Astana (Kazakhstan) (AFP) - Projected results showed energy-rich Kazakhstan's ruling party claiming a comfortable win in early parliamentary polls on Sunday that never threatened to trouble autocrat President Nursultan Nazarbayev's long reign.
An exit poll conducted by the local Institute of Democracy research group put Nazarbayev's ruling Nur Otan on 82 percent, meaning it will dominate a parliament likely to contain two other parties.
The vote came as the ex-Soviet country sees its once-booming economy slump on the back of falling oil prices and an economic crisis in northern neighbour Russia, but Nazarbayev's grip on power appears as firm as ever.
The 75-year-old strongman -- who has ruled Kazakhstan virtually unopposed since before its independence from the Soviet Union in 1991 -- was elected to a new five-year term last year with 98 percent of the vote.
After casting his vote in the capital Astana on Sunday morning, Nazarbayev -- who has maintained close ties with ex-Soviet master Russia -- called on other countries "not to rush" Kazakhstan on its journey toward democracy.
"This is Asia," he said. "We have different relationships -- family relationships, a different religion and different opportunities between people."
Polling stations closed across the vast country at 1500 GMT in a ballot featuring six parties mostly supportive of Nazarbayev.
The Central Election Commission (CEC) claimed a 77.1 percent turnout Sunday, which Commission chair Kuandyk Turgankulov declared a record for parliamentary votes in the country.
- 'Zombie parties' -
If CEC totals match the exit poll Nur Otan will share parliament with the Communist People's Party and Ak Zhol, firmly pro-government factions from the previous legislature that secured just over 7 percent of the vote each according to the exit poll.
Agrarian party Auyl, pro-green Birlik and the lone opposition National Social Democratic Party (NSDP) fell short of the seven percent threshold, gathering just over 3.5 percent of the vote between them.

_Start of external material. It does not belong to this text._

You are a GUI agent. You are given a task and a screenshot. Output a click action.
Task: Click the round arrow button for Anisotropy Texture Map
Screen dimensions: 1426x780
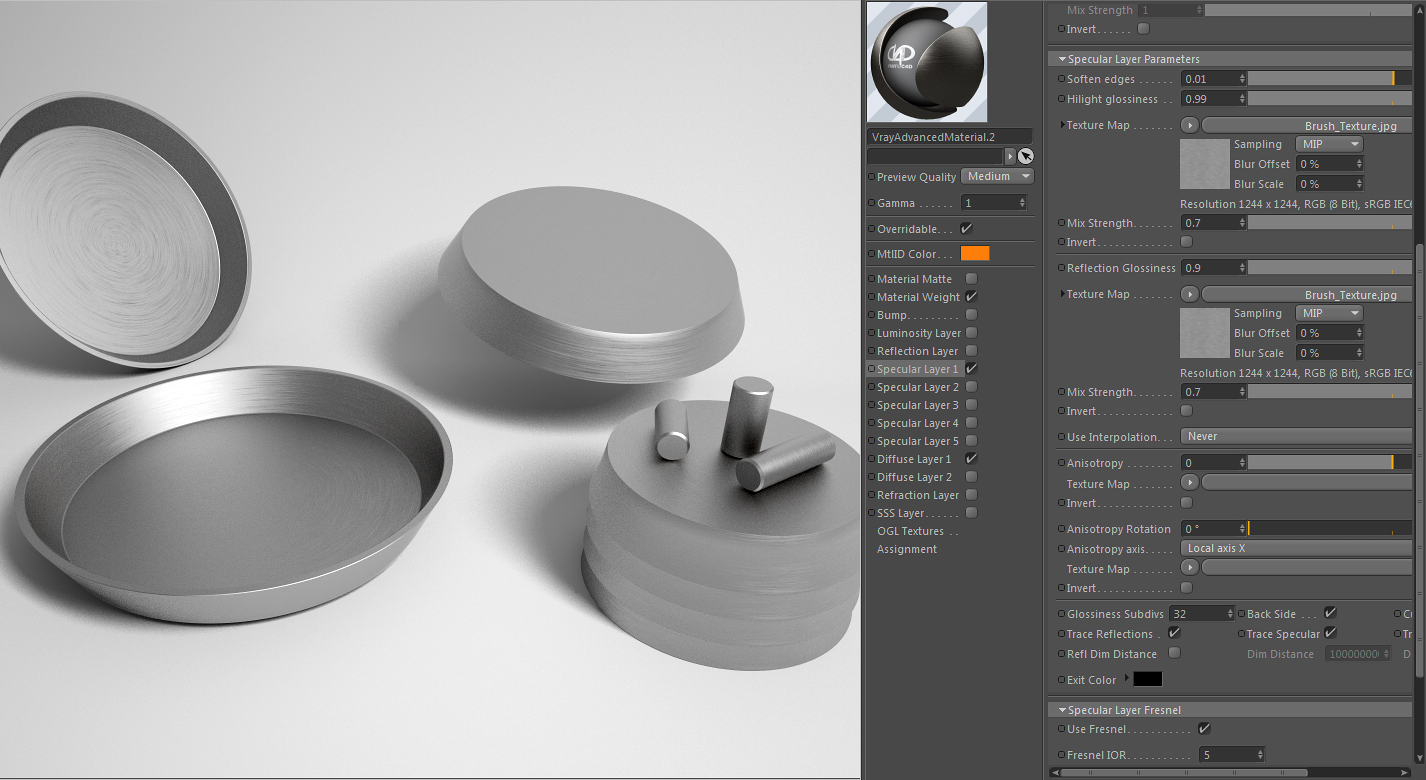click(x=1190, y=484)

Analysts say all the parties that competed lacked coherent ideologies or manifestos, and exist to provide democratic window-dressing in the authoritarian republic.
"I see no forces in the country that can mobilise people and promote their interests," Nargis Kassenova, director of the Central Asian Studies Center at the KIMEP University in Almaty, told AFP.
"The political space has been purged."
Dosym Satpayev, Director of the Risk Assessment Group based in the country's largest city Almaty said the competing parties were "Zombie parties."
"They take up space and make announcements, but principally do not have any particular sort of platform," Satpayev told AFP.
Many citizens forming lines out of polling stations in Astana and Almaty cited "civic duty" as a reason to vote and admitted to a lack of choice.
"Nowadays everyone wants to be in the parliament, but with every year I see it is unlikely these [parliamentarians] will help us pensioners," said Galina Andrieva, an 80-year-old pensioner living in Almaty.
"In communist times elections were honest, but now I am not so sure."
Campaigning in a bleak environment, Nur Otan emphasised past government achievements while endorsing present state policies under the motto "Unity! Stability! Creativity!"
Sunday's early polls came after Nazarbayev brought forward the presidential vote last year, with analysts saying he was keen to get elections over with in case the economic situation worsened.
Nazarbayev, who has not confirmed he will run for office when his term ends in 2020, said Sunday he did not anticipate major changes to the government after the vote.
The veteran ruler has not named a successor and observers are watching government appointments for any indications they might give of a potential heir emerging.